One day at a time


One day at a time. Through the many struggles I have faced in my life, I have learned this lesson quite well. I have learned that in order to live a full and happy life, you need to take things a day at a time and remember nothing is ever as good as it seems, and nothing is ever as bad as it seems. Those are the two things that 1. My dad says to me on a daily basis, and 2. I keep repeating in my head on a daily basis. And those are also the two things that come to my head when someone says something along the lines of “Oh my gosh. I’m so stressed.” Like I said, 1. Take it a day at a time, and 2. Nothing is ever as good as it seems and nothing is ever as bad as it seems. Simple as that.
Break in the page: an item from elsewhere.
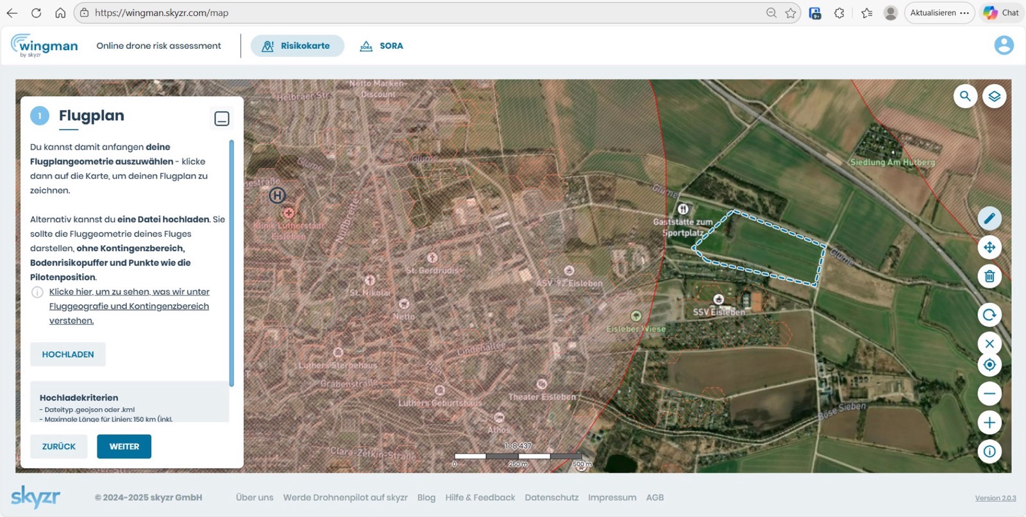
Task: Collapse the Flugplan panel
Action: [x=222, y=119]
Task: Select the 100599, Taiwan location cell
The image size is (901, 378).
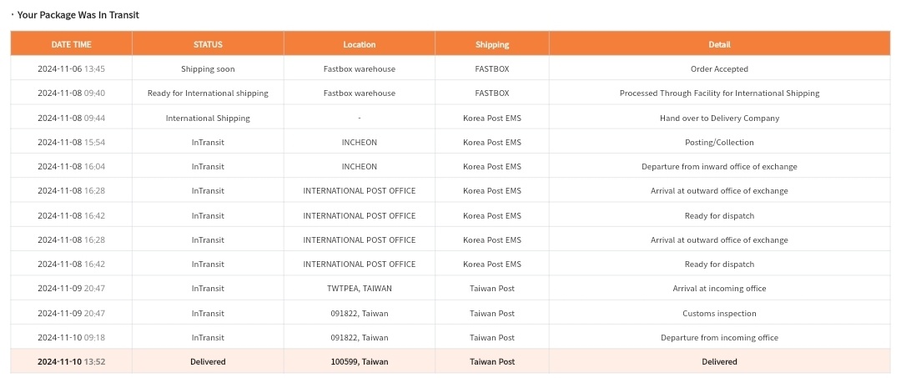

Now, I know it’s not as simple as that. Many people who suffer from anxiety have problems with this, especially when they are having an anxiety attack. When the brain is in panic mode, the part of the brain that thinks logically is overloaded, so the person cannot think in any logical manner. So, they most likely act rash, communicate poorly, or may come off as angry. But mostly, all of the time, it is just the illogical brain talking. This makes it very hard to think, “Take it one day at a time” because the person is thinking that they are never going to get out of this never ending cycle of fear and anxiety.
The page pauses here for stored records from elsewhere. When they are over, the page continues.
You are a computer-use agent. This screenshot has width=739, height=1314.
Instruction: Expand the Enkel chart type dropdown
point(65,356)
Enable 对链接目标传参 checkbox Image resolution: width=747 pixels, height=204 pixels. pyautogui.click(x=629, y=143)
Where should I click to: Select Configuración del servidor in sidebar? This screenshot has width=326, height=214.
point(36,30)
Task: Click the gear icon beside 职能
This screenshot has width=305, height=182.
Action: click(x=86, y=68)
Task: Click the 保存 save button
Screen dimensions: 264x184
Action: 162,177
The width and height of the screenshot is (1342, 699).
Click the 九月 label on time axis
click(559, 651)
Take it one day at a time and nothing is ever as good as it seems, and nothing is ever as bad as it seems.

More and more people these days are saying they have anxiety. Yes, I do agree with those people; they do possess some form of anxiety or worry, but when they bring up the words “anxiety attack” or “panic attack,” they should really think about what they are saying. They do not understand how many people around them that really hits home for. They don’t understand how many of their friends have irrational fears of crowds, or when they are in large crowds, feel like their head and body are going to explode. They do not understand how many people need help. They do not understand the other side. They just understand their side. Their side of worrying about tests, worrying about how that paper went over with their teacher or when they will get accepted or denied from their dream college. Worriers worry about life goals; people with anxiety have life as their goal.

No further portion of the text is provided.